-- YOUR OBJECTIVE --
Repeat each line of the data below exactly, but skip the pictures.

(MATERIAL FOR THIS EXERCISE Opens)

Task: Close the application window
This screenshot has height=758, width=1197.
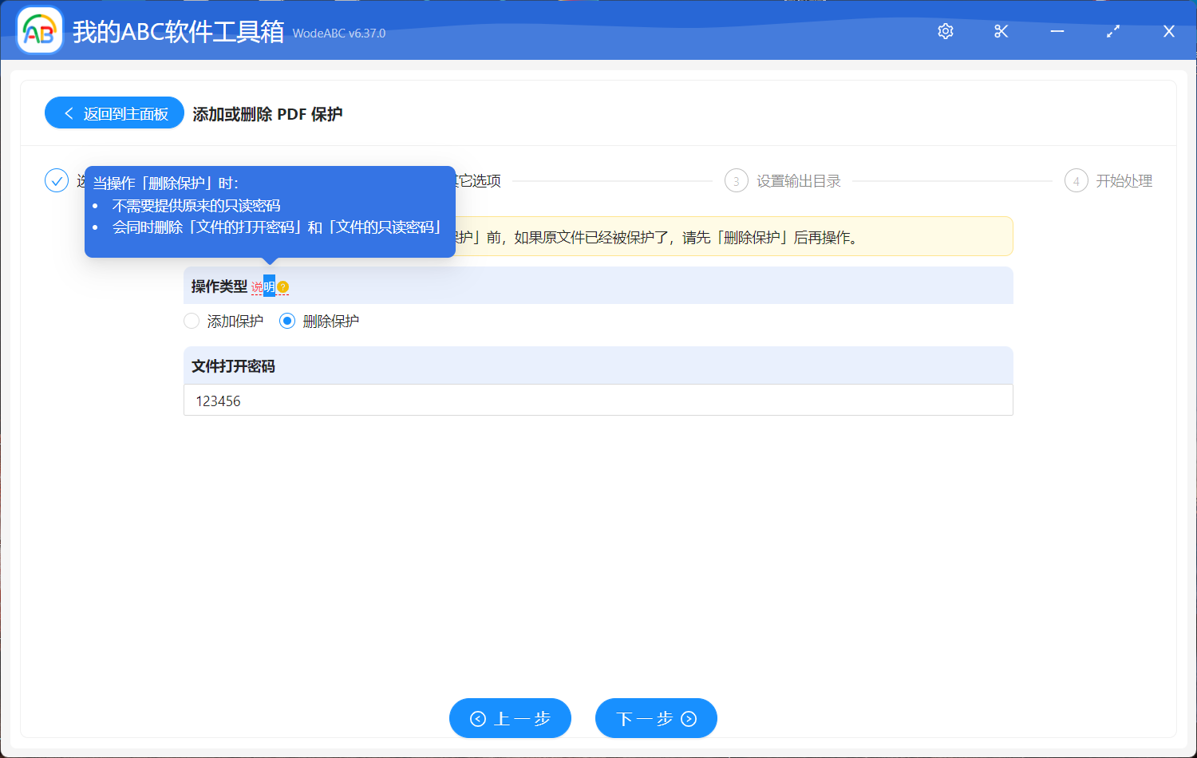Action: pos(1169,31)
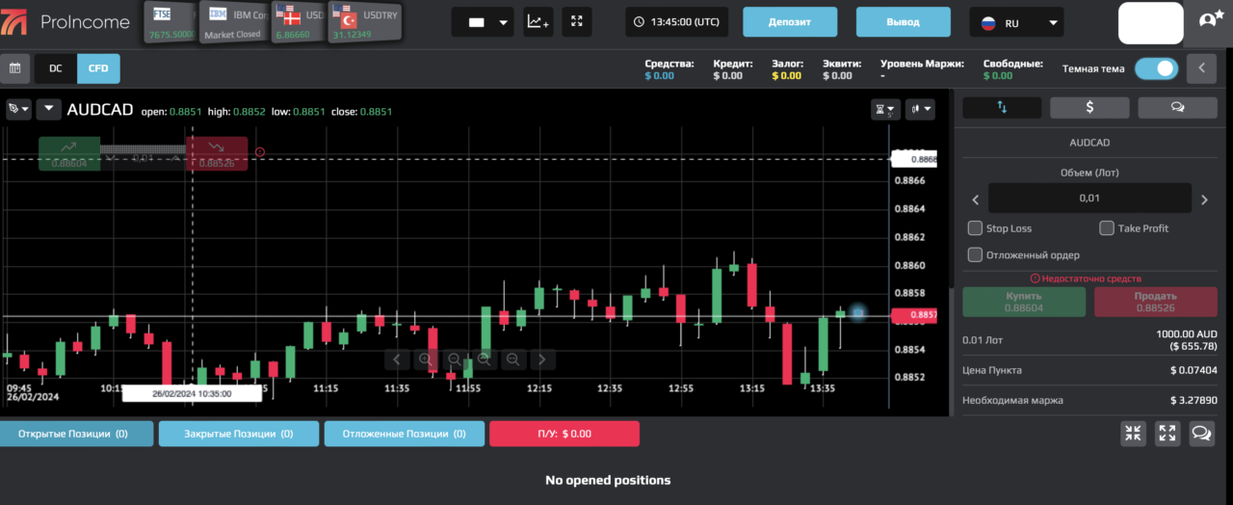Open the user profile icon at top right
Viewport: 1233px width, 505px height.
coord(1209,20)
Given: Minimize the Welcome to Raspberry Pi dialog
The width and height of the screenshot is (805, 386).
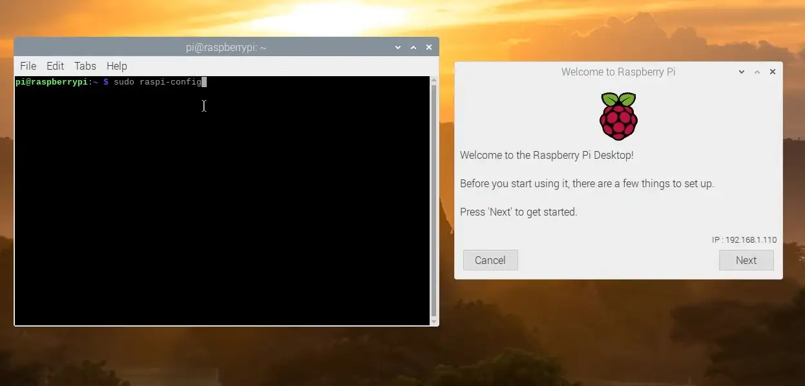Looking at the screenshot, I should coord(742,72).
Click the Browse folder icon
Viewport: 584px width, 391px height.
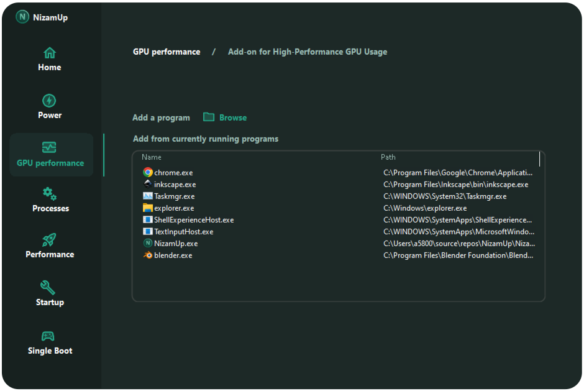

(MATERIAL FOR THIS EXERCISE Closes)

-- PROBLEM SOLUTION --
Task: Close the application window
This screenshot has height=758, width=1197.
Action: pos(1169,31)
Open the user profile icon at top right
Viewport: 1233px width, 505px height.
coord(1209,20)
Given: Minimize the Welcome to Raspberry Pi dialog
The width and height of the screenshot is (805, 386).
Looking at the screenshot, I should coord(742,72).
Click the Browse folder icon
Viewport: 584px width, 391px height.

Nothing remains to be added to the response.